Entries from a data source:
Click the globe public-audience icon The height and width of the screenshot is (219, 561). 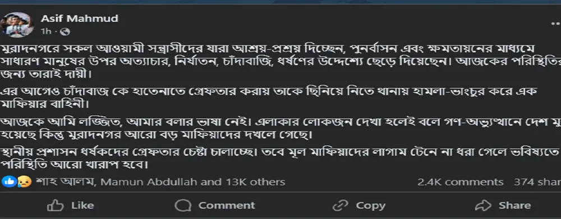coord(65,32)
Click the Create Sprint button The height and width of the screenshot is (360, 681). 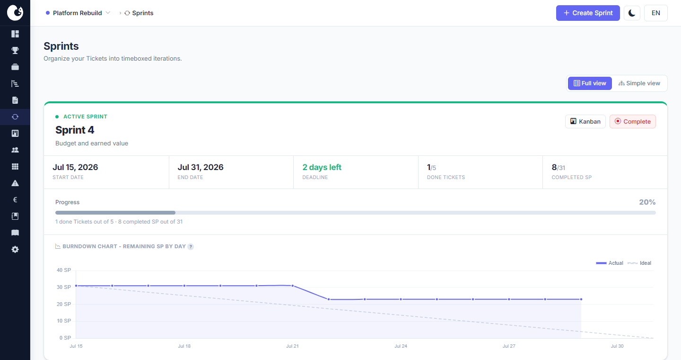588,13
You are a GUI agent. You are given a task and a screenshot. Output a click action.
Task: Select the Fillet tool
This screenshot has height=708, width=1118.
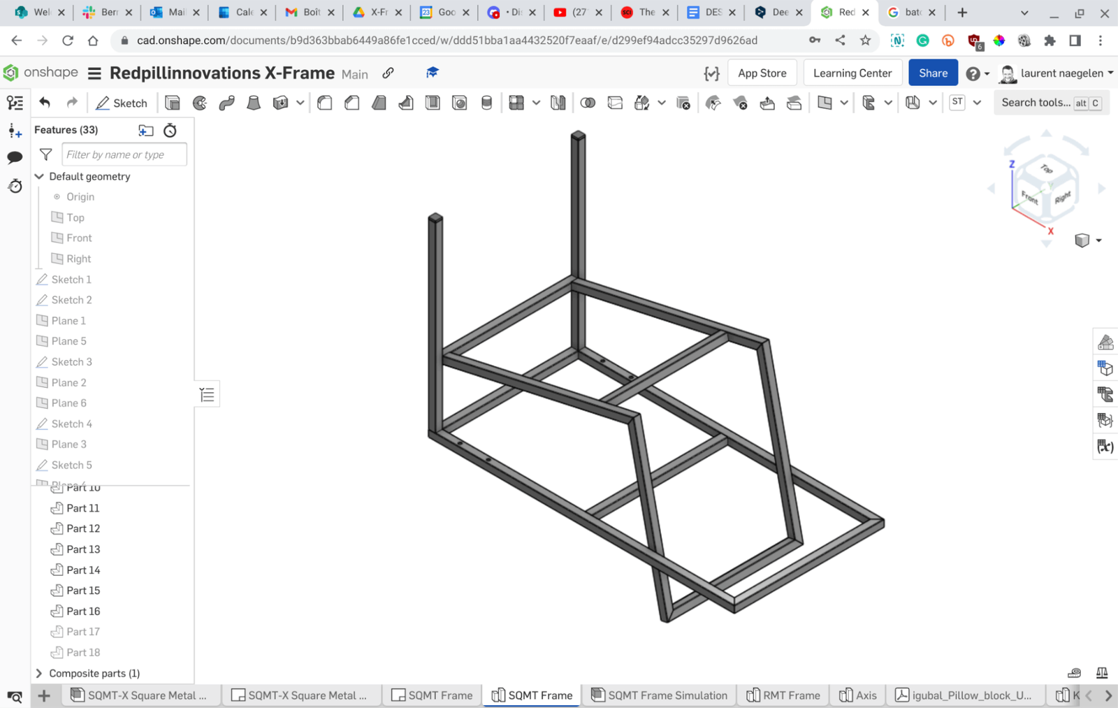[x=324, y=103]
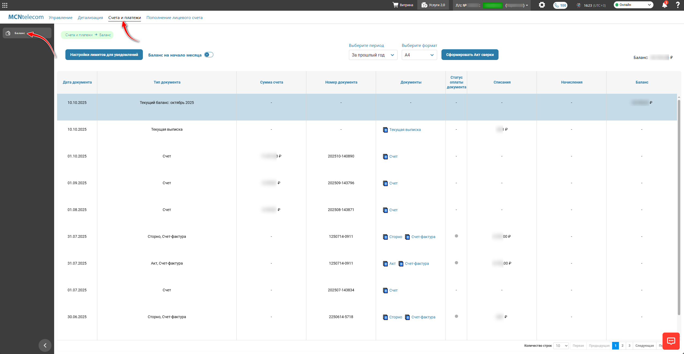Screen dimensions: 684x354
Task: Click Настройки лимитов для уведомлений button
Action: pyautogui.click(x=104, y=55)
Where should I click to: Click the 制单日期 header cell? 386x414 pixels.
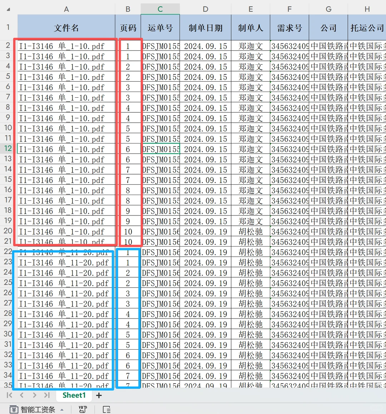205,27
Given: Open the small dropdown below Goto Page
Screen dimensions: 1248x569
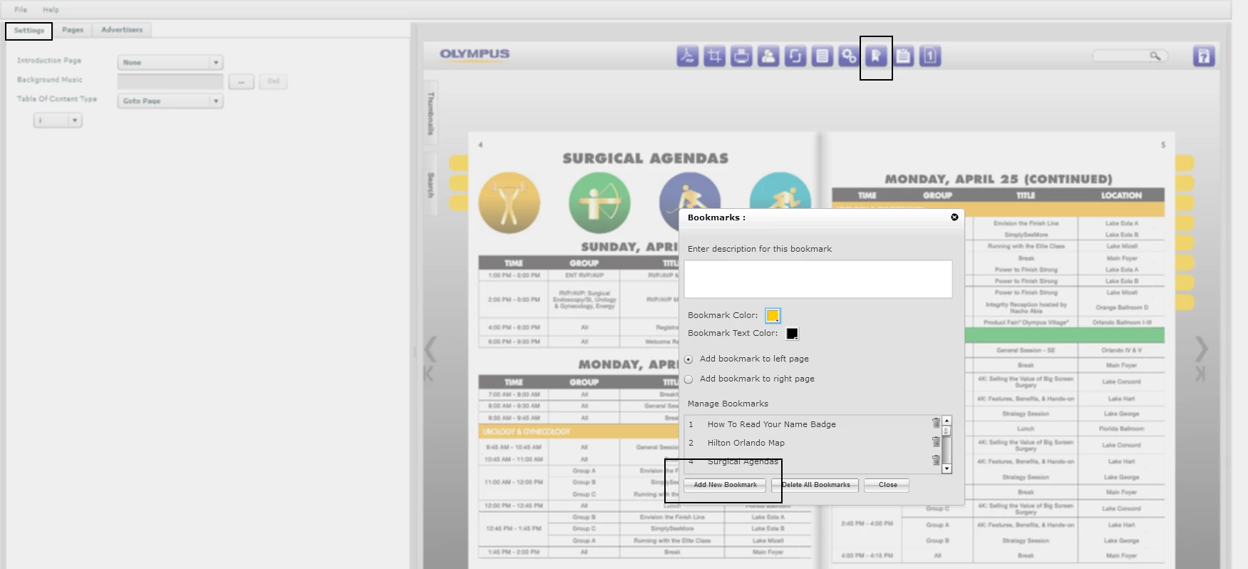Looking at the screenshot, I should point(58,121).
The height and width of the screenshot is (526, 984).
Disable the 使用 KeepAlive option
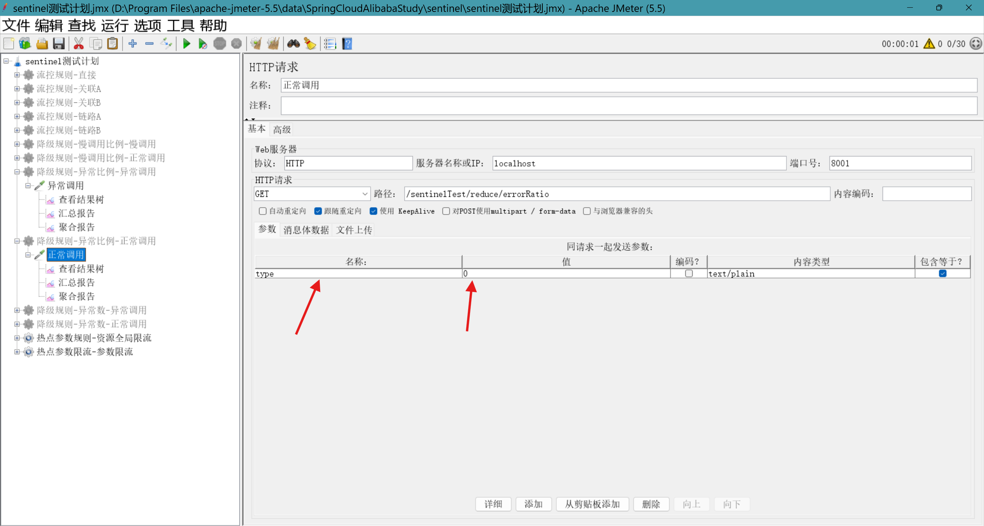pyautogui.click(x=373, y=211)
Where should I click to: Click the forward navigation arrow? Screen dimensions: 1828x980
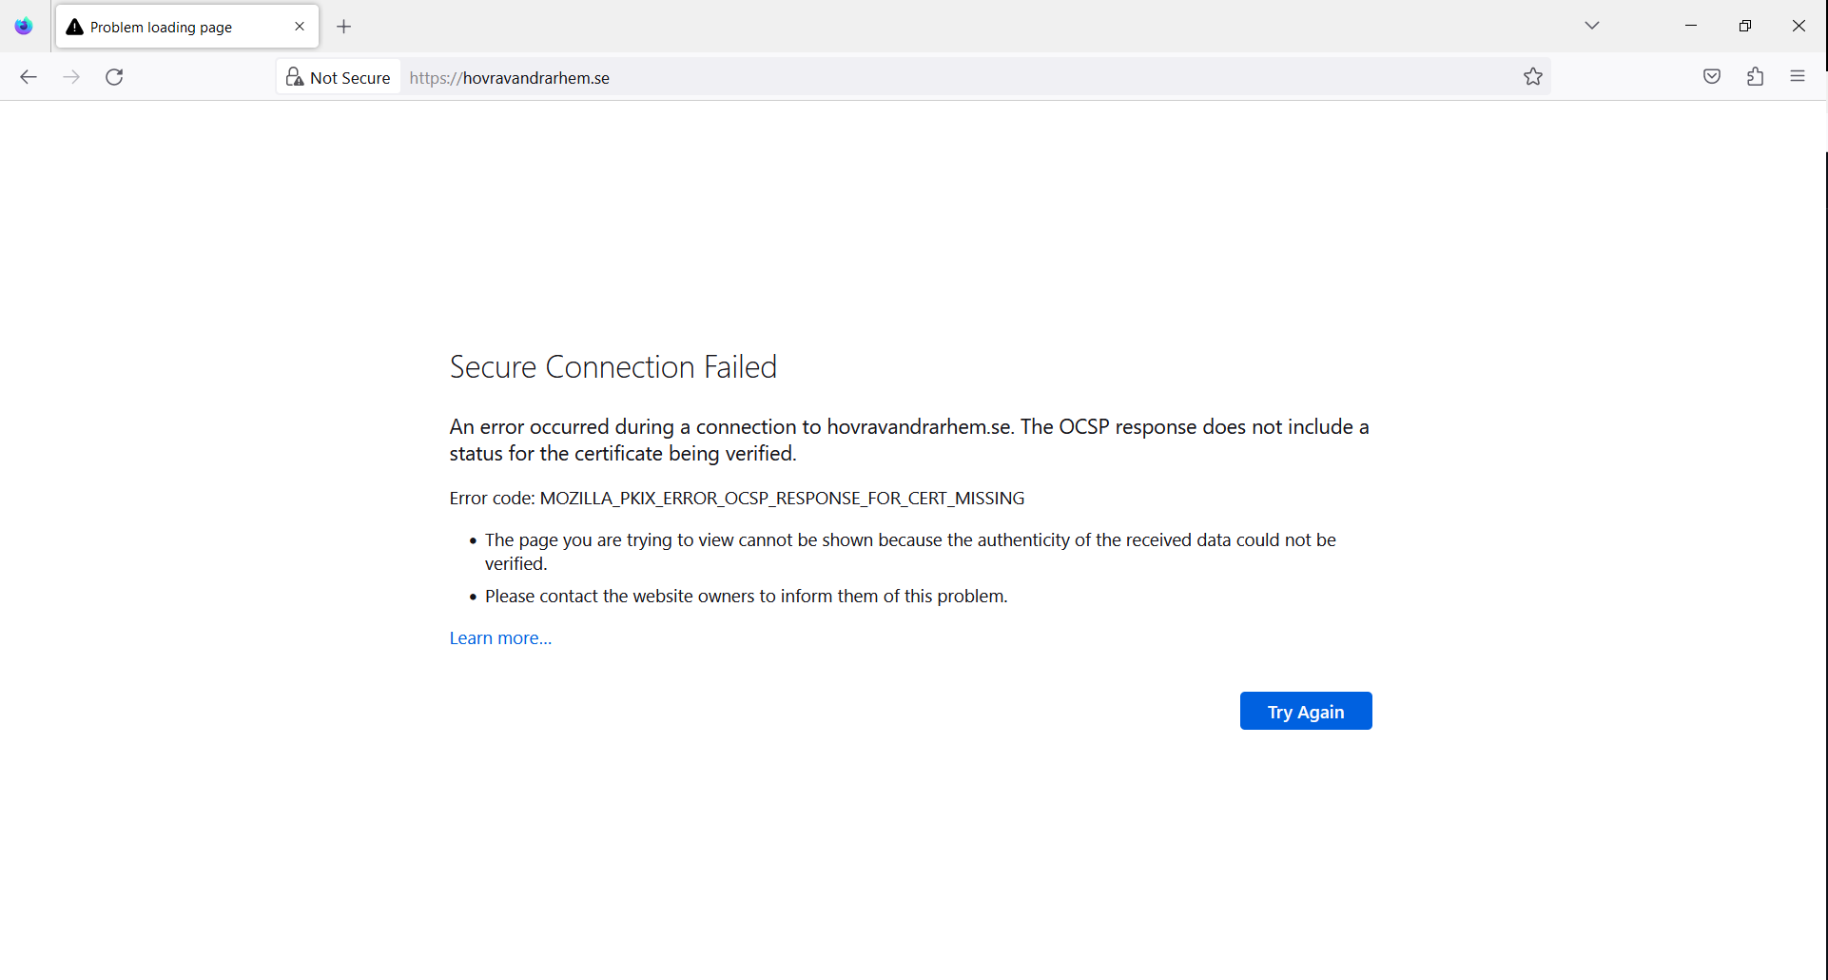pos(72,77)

# Work to be completed
Show each line of the entries above that contains the string "Where". Case counts.

# Exercise answer
Where should I click to: Click the 制单日期 header cell? 386x414 pixels.
Where should I click to: Click the forward navigation arrow? Screen dimensions: 1828x980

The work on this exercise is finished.